During Fiorina's time as CEO, HP's revenue doubled due to mergers with Compaq and other companies,
[62][63] and the rate of patent filings increased.
[63] According to reports, however, the company underperformed by a number of metrics: there were no gains in HP's
net income despite a 70% gain in net income of the
S&P 500 over this period;
[62] the company's debt rose from ~4.25 billion
USD to ~6.75 billion USD;
[62] and stock price fell by 50%, exceeding declines in the S&P 500 Information Technology Sector index and the
NASDAQ.
[62][64] In contrast, stock prices for
IBM and
Dell fell 27.5% and 3% respectively, during this time period.
[64]
The February 7, 2005 issue of
Fortune described her merger plan as "failing" and the prognosis as "doubtful".
[47]
Business professor Robert Burgelman and former HP executive vice president, Webb McKinney who led HP's post-merger integration team, analyzed the merger and concluded that it was ultimately successful, and asserted that Fiorina's replacement,
Mark Hurd, was able to do what his predecessor hadn't, thus making the merger work in HPs advantage.

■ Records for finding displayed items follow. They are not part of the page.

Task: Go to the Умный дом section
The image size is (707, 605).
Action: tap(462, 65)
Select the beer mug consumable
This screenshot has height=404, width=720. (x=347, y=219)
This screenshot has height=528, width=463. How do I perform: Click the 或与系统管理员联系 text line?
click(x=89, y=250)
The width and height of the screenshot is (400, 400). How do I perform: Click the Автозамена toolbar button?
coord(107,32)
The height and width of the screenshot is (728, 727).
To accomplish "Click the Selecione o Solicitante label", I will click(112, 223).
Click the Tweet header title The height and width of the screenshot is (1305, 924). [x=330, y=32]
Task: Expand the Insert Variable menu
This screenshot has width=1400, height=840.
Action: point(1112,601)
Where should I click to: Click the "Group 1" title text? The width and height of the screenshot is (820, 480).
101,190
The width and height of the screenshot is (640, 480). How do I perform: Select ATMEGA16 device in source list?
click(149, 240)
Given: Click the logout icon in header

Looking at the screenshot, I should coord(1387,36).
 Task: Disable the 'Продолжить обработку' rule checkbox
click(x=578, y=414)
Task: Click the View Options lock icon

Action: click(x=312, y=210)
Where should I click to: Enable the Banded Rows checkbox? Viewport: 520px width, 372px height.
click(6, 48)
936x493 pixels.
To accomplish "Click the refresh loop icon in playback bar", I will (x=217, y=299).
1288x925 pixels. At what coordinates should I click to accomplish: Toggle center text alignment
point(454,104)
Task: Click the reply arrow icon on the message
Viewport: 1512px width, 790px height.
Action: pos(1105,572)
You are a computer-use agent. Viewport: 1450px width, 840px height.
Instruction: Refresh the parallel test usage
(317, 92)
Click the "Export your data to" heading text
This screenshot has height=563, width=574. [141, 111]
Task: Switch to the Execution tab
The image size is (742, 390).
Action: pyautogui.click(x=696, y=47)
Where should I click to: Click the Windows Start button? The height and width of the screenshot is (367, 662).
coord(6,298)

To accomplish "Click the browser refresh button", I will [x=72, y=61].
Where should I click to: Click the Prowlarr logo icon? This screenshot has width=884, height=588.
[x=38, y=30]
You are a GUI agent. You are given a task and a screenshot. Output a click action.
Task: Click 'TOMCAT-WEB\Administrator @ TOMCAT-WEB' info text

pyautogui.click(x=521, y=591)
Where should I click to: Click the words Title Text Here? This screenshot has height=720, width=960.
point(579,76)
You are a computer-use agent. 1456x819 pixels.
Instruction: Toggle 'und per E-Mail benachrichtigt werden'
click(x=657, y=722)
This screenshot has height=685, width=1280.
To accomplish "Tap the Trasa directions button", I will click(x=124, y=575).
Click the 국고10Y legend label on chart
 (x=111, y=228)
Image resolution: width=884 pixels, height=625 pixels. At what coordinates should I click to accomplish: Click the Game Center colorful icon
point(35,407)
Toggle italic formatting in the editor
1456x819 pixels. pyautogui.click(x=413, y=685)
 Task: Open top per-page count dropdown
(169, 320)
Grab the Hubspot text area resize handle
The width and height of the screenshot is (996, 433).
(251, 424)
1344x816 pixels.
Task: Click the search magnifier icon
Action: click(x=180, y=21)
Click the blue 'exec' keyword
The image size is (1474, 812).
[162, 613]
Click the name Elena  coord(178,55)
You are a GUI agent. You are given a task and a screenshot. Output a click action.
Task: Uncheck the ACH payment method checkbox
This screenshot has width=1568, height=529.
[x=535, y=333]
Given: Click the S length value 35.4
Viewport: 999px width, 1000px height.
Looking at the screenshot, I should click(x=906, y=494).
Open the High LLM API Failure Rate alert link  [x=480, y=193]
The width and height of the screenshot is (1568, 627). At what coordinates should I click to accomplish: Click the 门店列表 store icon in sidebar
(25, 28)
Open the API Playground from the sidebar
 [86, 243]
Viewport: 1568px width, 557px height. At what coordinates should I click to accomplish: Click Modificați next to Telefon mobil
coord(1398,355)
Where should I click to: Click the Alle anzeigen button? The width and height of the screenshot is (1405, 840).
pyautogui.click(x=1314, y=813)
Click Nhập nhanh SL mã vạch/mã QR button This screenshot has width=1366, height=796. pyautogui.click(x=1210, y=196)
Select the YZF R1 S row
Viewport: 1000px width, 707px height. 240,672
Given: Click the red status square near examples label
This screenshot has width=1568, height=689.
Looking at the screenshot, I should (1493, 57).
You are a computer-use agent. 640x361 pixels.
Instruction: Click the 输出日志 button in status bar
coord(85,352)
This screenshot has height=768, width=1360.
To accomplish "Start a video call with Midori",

[65] In 2008, former acting CEO of Compaq and
Huffington Post business contributor,
Ben Rosen, referred to the merger as "The Merger That Worked". Rosen went on to reference pundits trying to discredit Fiorina as corporate leader as "shrill", and stated that "...the merger wasn't the problem; it was the management. All Hewlett-Packard needed was strong management in order to realize the latent potential of the merged company."